Ousséni Nyantudré : Avec la situation sécuritaire actuelle, les défis deviennent encore plus nombreux. Nous ne pouvons plus aller dans certaines écoles de la province. Donc, nous concentrons actuellement nos activités à Salembaoré, au siège de l’association, avec notamment le Centre agro-écologique et le Centre de formation en couture. Nous voulons également faire en sorte que la bibliothèque qui y est installée offre l’accès au savoir à notre communauté (petits frères, enfants et même aux fonctionnaires qui préparent les concours professionnels). Nous faisons en sorte que les enseignants puissent insuffler le goût de la lecture aux élèves, car c’est la chose la moins partagée actuellement. Très peu d’élèves, même les enseignants, lisent ; or le savoir se trouve dans les livres. Les défis au Koulpélogo sont devenus encore plus cruciaux avec la situation sécuritaire (des écoles fermées, des enseignants abattus…

Nous avons également le besoin de renforcement des ressources humaines. Comme vous le savez, le bénévolat n’est pas partagé par tous ; nous sommes en train de prendre de l’âge, et il faut préparer la relève. L’autre défi également, c’est de susciter l’adhésion des autorités de la localité et de bonnes volontés à quelque niveau que ce soit. Enfin, il s’agit de trouver toujours des partenaires qui vont nous accompagner. Malheureusement, la situation sécuritaire du Koulpélogo, ne nous aide pas.

**Matériel fourni**:
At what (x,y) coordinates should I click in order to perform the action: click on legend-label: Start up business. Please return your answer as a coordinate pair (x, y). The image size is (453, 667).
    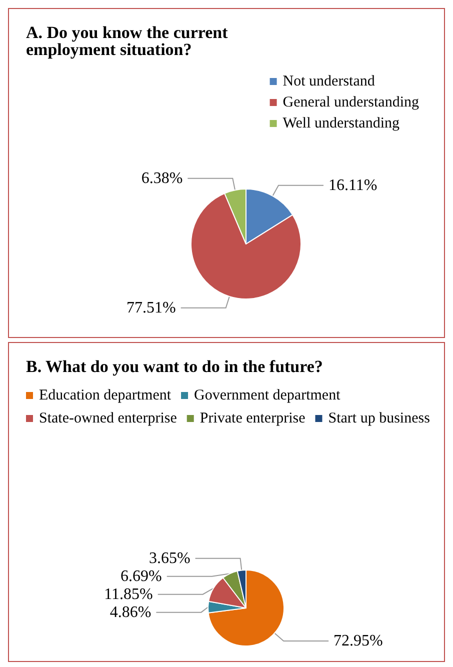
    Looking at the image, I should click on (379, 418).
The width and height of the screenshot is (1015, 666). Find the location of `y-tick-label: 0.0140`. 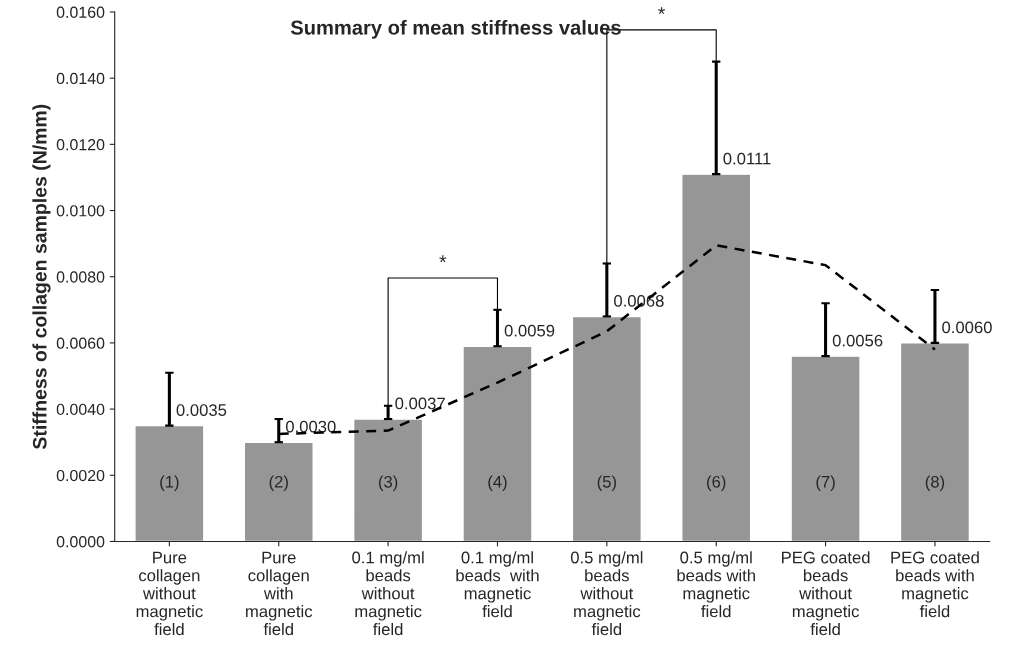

**Consigne A**:
Répondez brièvement à ces questions sur le texte à analyser :
(i) Où l'association concentre-t-elle actuellement ses activités ?
(ii) Quels deux centres sont cités à cet endroit ?
(iii) Quelles ressources l'association a-t-elle besoin de renforcer ?
**Consigne B**:
Poursuivez le texte à analyser à partir de sa dernière phrase.
La liste n'est pas nécessaire pour répondre.

**Votre réponse A**:
(i) À Salembaoré, au siège de l'association.
(ii) Le Centre agro-écologique et le Centre de formation en couture.
(iii) Les ressources humaines.

**Votre réponse B**:
Heureusement, nous avons toujours avec nous, des partenaires de longues dates, qui nous ont toujours fait confiance et qui, même s’ils n’arrivent plus à aller sur le terrain, contribuent toujours au financement de nos projets. Ces partenaires sont notamment ASMAE, le Secours Populaire Français de Belfort, et actuellement, Aide et Partage Burkina. Nous profitons de votre espace pour leur dire combien nous ne tarissons pas de remerciements pour eux les. partenaires, sans lesquels nous n’aurions pu effectuer ces réalisations.

Nos remerciements vont également à toutes les autorités locales qui ont porté à bout de bras les projets IDEBAK et, bien entendu, tous les partenaires sur le terrain (les enseignants, les parents d’élèves et les élèves) sans lesquels, rien n’aurait pu être fait.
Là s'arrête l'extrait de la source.